An efficient model needs to reflect merchandise variables that impact consumer demand and logistical components of shelf replenishment of fast-moving consumer goods. Fast-moving consumer goods are products that are sold quickly, replenished regularly and sold at relatively low cost with higher price sensitivity. The category manager’s shelf space decision problem can be characterized as a multi-perspective same-time decision problem, where several questions need to be solved jointly: what to list (assortment planning), how much of the products to put into the shelf (shelf space planning), how often to replenish (inventory planning), and how other marketing effects such as price can impact demand (price planning).

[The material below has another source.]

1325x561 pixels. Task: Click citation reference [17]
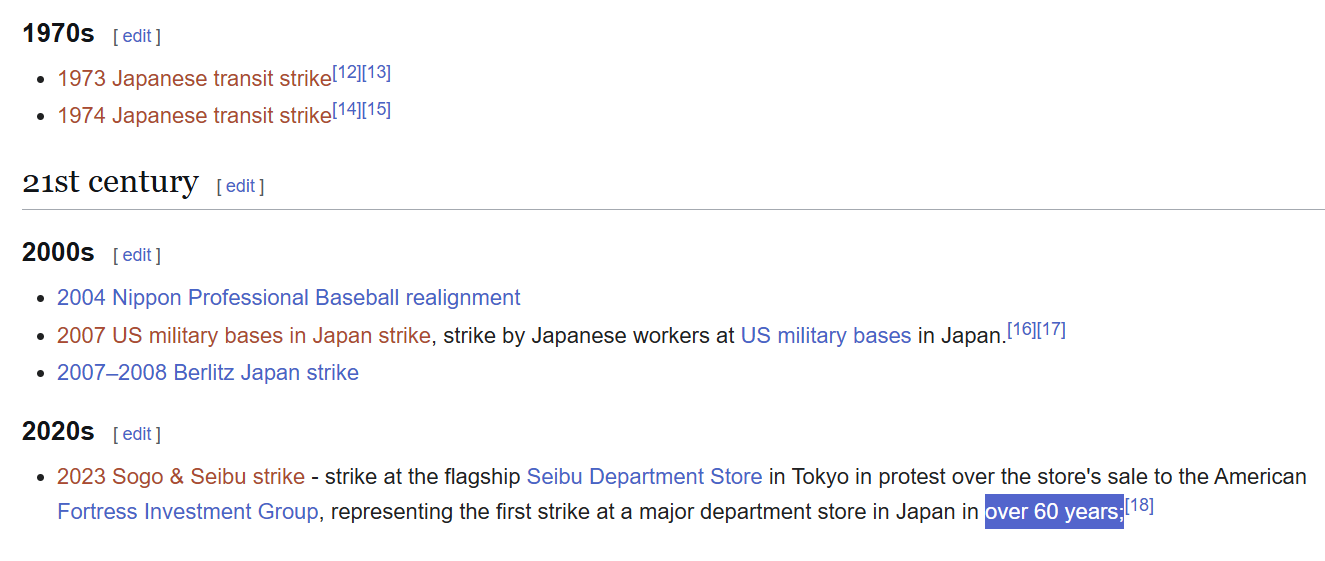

Despite retail managers striving to follow the mantra “retail is detail,” most retail managers have little time to consider the details of different category arrangements. Yet, research and experience has found that the introduction of category management often assists the retailers’ desire for suppliers to add value to their (i.e. the retailer’s) business rather than just the supplier’s own. For example, in a category containing brands A and B, the situation could arise such that every time brand A promoted its products, the sales of brand B would go down by the amount that brand A would increase, resulting in no net gain for the retailer. The introduction of category management imposes the condition that all actions undertaken—such as newpromotions, new products, re-vampedplanogram/ schematics, shopper and consumer insights, and the introduction ofpoint-of-saleadvertisingetc.—be beneficial to the retailer and the shopper in the store. Other reasons of adaptation of CM include the realization that only a finite amount of profit can be exploited from price negotiations and that there is more profit to be made in increasing the total level of sales. Furthermore, collaboration with the suppliers means that supplier’s expertise about the market can be drawn upon, and a considerable amount of workload in developing the category could be delegated to the supplier
You have been hired by Tesco to examine Category Management concepts in relation to current operations and provide coherent analysis and recommendations for retail operational demand and supply chain planning in the future.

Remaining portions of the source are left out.